Hi Lidscaroline92! So sorry to hear about the diagnosis! I’ve had type 1 for 7 years and I can tell you that, for me, managing the disease has gotten much easier. At this point, I feel like taking my insulin is kind of like brushing my teeth… just another part of my daily routine. :slight_smile: On another note, has anyone told you about some of the research opportunities out there? I wish I had known about how to participate in type 1 research when I was newly diagnosed but I was just so overwhelmed by everything that I didn’t even think to look into it and my endo never mentioned it. For many of the studies out there, people have to be within 100 days of diagnosis to qualify to participate, so I think you would still qualify.
There are two studies I am aware of for newly diagnosed people right now and both are giving therapy (infusions) to try to stop your insulin-producing cells from dying. One of the therapies is called Tocilizumab (you can find information here: and the other is called ATG-GCSF. The ATG-GCSF study is being done through an organization called TrialNet and more information can be found on their website (here: Both of these therapies have had some success in preserving insulin secretion in past studies and might give you a shot at slowing down the disease. I am a nurse in Seattle and work closely with type 1 diabetes research and diabetes management:) Both of these studies are being done at the hospital I am currently working at and are also being done at sites across the country. If you might be interested in participating in a clinical trial to preserve your insulin secretion, let me know and I’ll do my best to answer your questions and get you connected with the right people/ organizations to help you out. I wish someone had done the same for me! Welcome to the T1D community…there is a REALLY good group of people on here!

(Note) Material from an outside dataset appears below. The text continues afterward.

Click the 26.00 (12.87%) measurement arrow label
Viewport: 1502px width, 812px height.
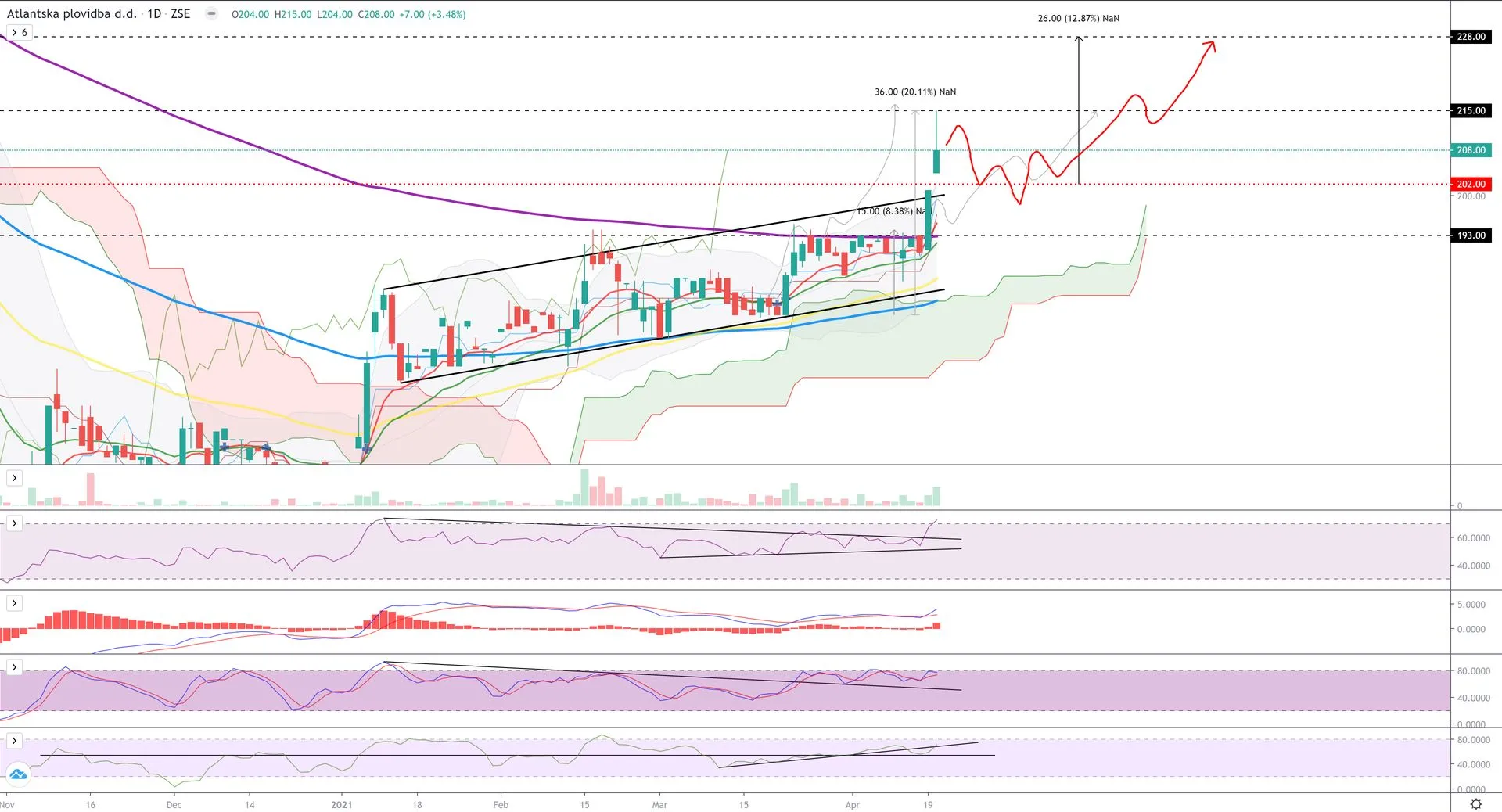coord(1077,18)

Hi there. I’m so glad there are people out there that I can reach out to for help with all my questions. Brief history. I was diagnosed a couple of years ago at the age of 35 as a Type 1. I still have so many questions. My first question is after I eat, I do go high, but I try to be around 180 2 hours after. If i’m not, I do correct. During the time that I’m high after eating, am I doing any damage to my body? Right now I’m doing daily injections and I’m trying to find a way to help me rotate better and remember where I last injected. I have a 10 month old and life can be hectic, so I just inject and go most of the time. I go where a CGM and it’s my best friend!! I’m considering the pump, but with a 10 month old, he is grabbing at everything. Is the pump better to prevent lows? I’d love some advice.